In [1]:
from pathlib import Path
from typing import Any, Dict
import random
from TELF.pipeline.blocks.base_block import AnimalBlock
from TELF.pipeline.blocks.data_bundle import DataBundle, SAVE_DIR_BUNDLE_KEY, RESULTS_DEFAULT
from TELF.pipeline import RepeatLoopBlock, BlockManager

# Define three dummy blocks


In [2]:
class LoadDataBlock(AnimalBlock):
    """
    Pretend to load an initial list of numbers under 'data'.
    """
    def __init__(self, **kw: Any):
        super().__init__(needs=(), provides=("data",), **kw)

    def run(self, bundle: DataBundle) -> DataBundle:
        initial = [random.randint(0, 100) for _ in range(3)]
        bundle[f"{self.tag}.{self.provides[0]}"] = initial
        print(f"[LoadDataBlock] loaded data = {initial}")
        return bundle

class TrainModelBlock(AnimalBlock):
    """
    Compute a “model” as the mean of bundle['data'].
    Also appends two random numbers to data for the next step.
    Provides 'model' and updated 'data'.
    """
    def __init__(self, **kw: Any):
        super().__init__(needs=("data",), provides=("model","data"), **kw)

    def run(self, bundle: DataBundle) -> DataBundle:
        data = bundle["data"]
        new_data = data + [random.randint(0, 100) for _ in range(2)]
        model = sum(new_data) / len(new_data)
        bundle[f"{self.tag}.{self.provides[0]}"] = model
        # append two new random values
        bundle[f"{self.tag}.{self.provides[1]}"] = new_data
        print(f"[TrainModelBlock] trained model = {model:.2f}, data → {new_data}")
        return bundle

class RemoveFirstDataBlock(AnimalBlock):
    """
    Remove the first element from bundle['data'].
    Needs 'data'; provides new 'data'.
    """
    def __init__(self, **kw: Any):
        super().__init__(needs=("data",), provides=("data",), **kw)

    def run(self, bundle: DataBundle) -> DataBundle:
        data = bundle["data"]
        if not data:
            new_data = []
        else:
            new_data = data[1:]
        bundle[f"{self.tag}.{self.provides[0]}"] = new_data
        print(f"[RemoveFirstDataBlock] dropped first → data now = {new_data}")
        return bundle


# EXAMPLE 1 - Sequential
## 1. Create a RepeatLoopBlock that repeats TrainModelBlock + RemoveFirstDataBlock

In [3]:
repeat_sequential_training = RepeatLoopBlock(
    subblocks=[TrainModelBlock(), RemoveFirstDataBlock()],
    n_iter=3,
    clone=False,              # carry state forward between iterations
    redirect_save_dir=True,   # writes into ./TrainLoop/iter_00/, iter_01/, …
    tag="TrainLoop",
)

[TrainModelBlock] needs → (data)   provides → (model, data)
[RemoveFirstDataBlock] needs → (data)   provides → (data)
[TrainLoop] needs → (data)   provides → (results)
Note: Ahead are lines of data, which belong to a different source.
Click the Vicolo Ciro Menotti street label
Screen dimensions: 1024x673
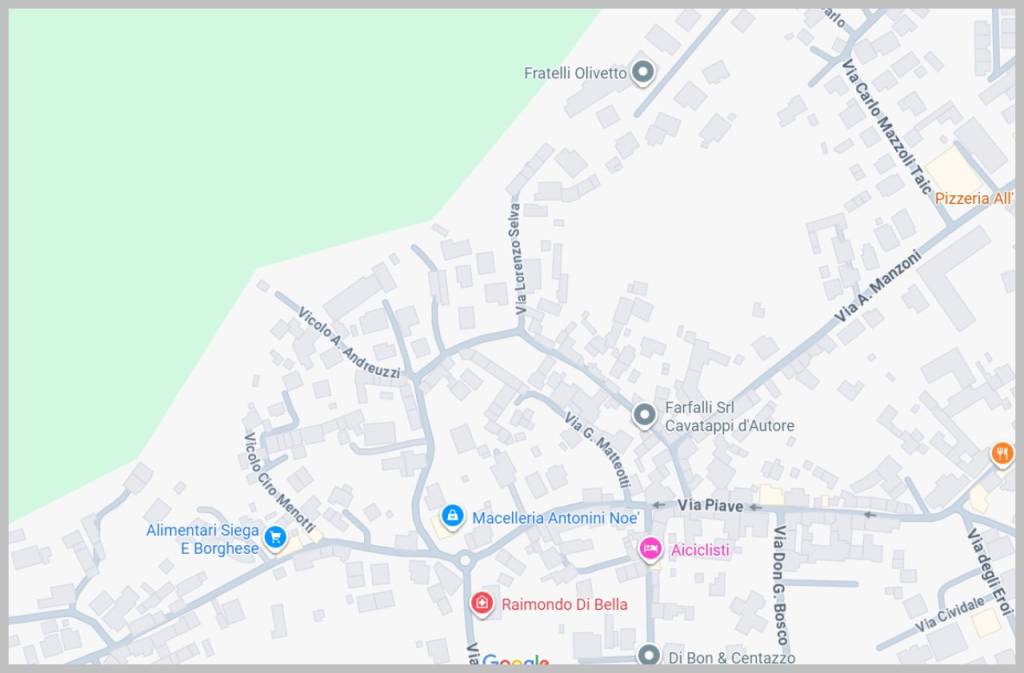point(279,482)
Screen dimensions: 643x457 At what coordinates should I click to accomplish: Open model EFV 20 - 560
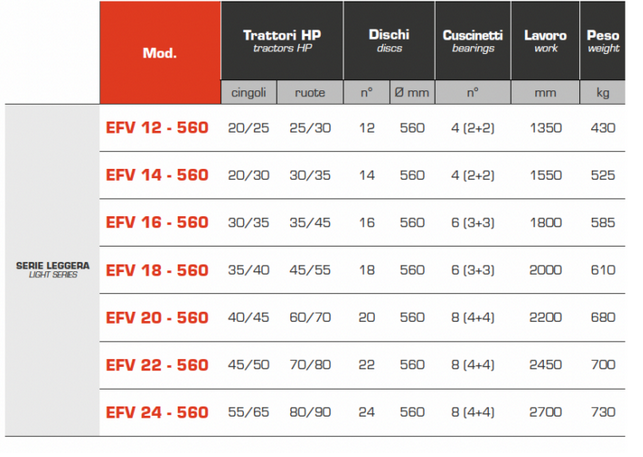157,318
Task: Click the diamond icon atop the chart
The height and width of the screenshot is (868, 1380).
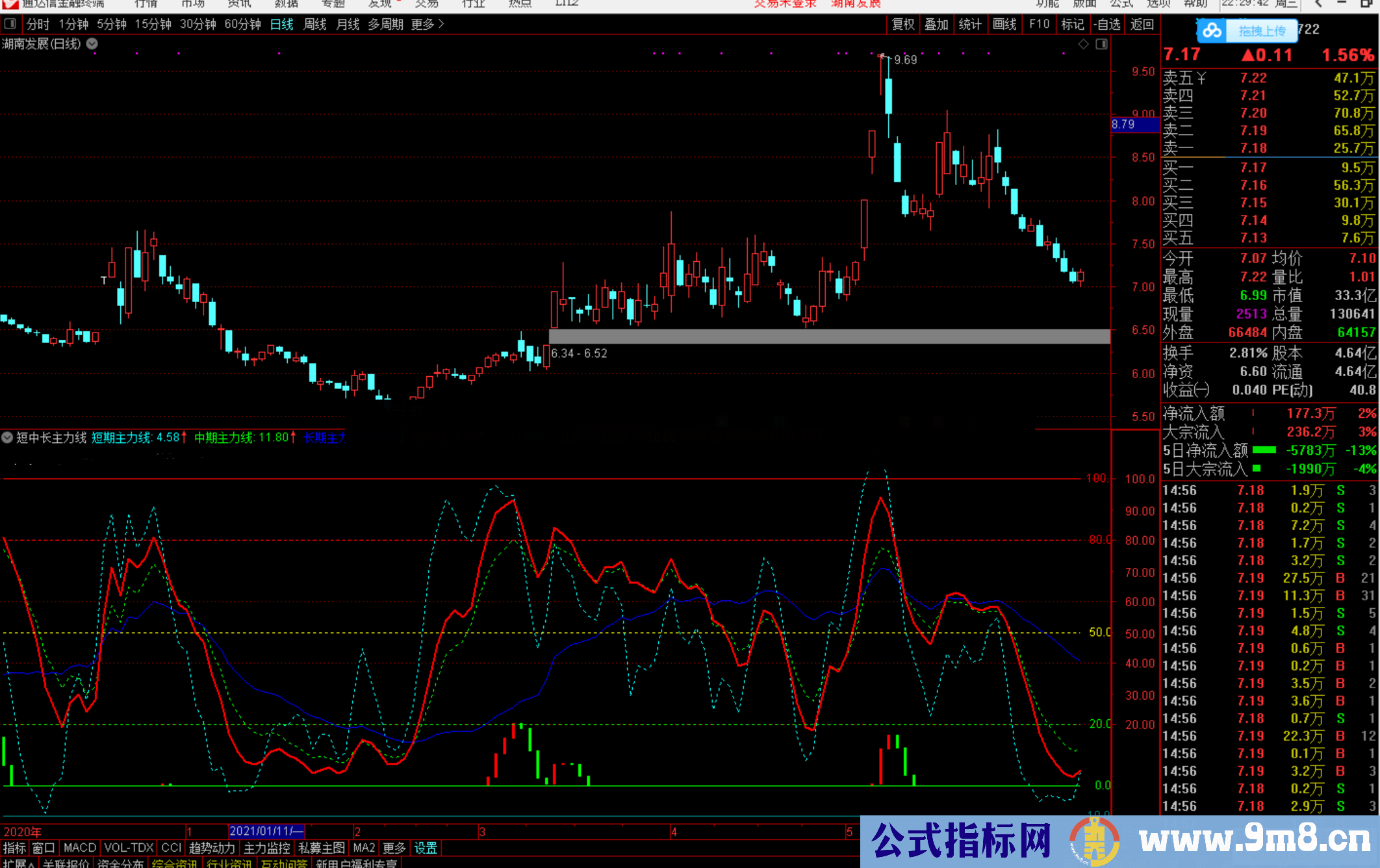Action: (x=1083, y=44)
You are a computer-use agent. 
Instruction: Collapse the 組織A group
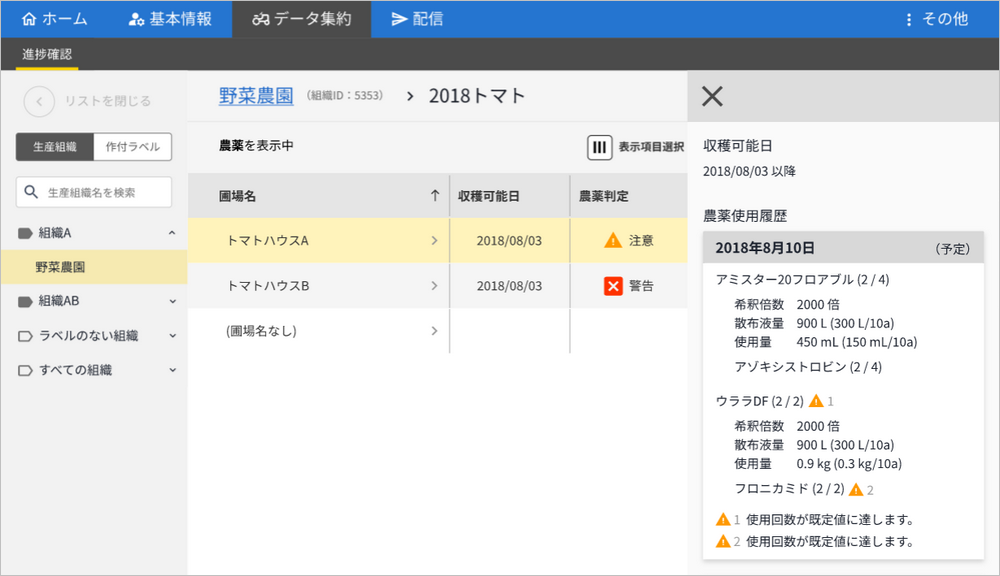(x=172, y=233)
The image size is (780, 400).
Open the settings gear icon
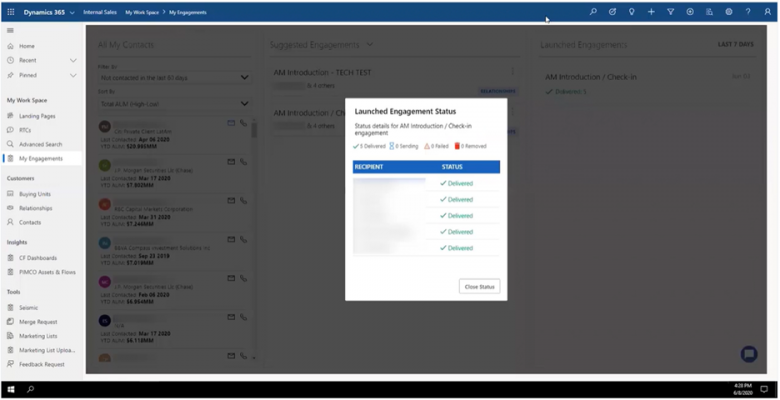(729, 12)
## 2. Build and run the top-level pipeline

In [4]:
pipeline = BlockManager(
    blocks=[
        LoadDataBlock(),
        repeat_sequential_training,
    ],
    databundle=DataBundle({
       SAVE_DIR_BUNDLE_KEY: Path('example_results') / 'sequential_loop',
    }),
    verbose=True,
    capture_output=None,     # print directly to console
)
final_bundle = pipeline()

[LoadDataBlock] needs → (∅)   provides → (data)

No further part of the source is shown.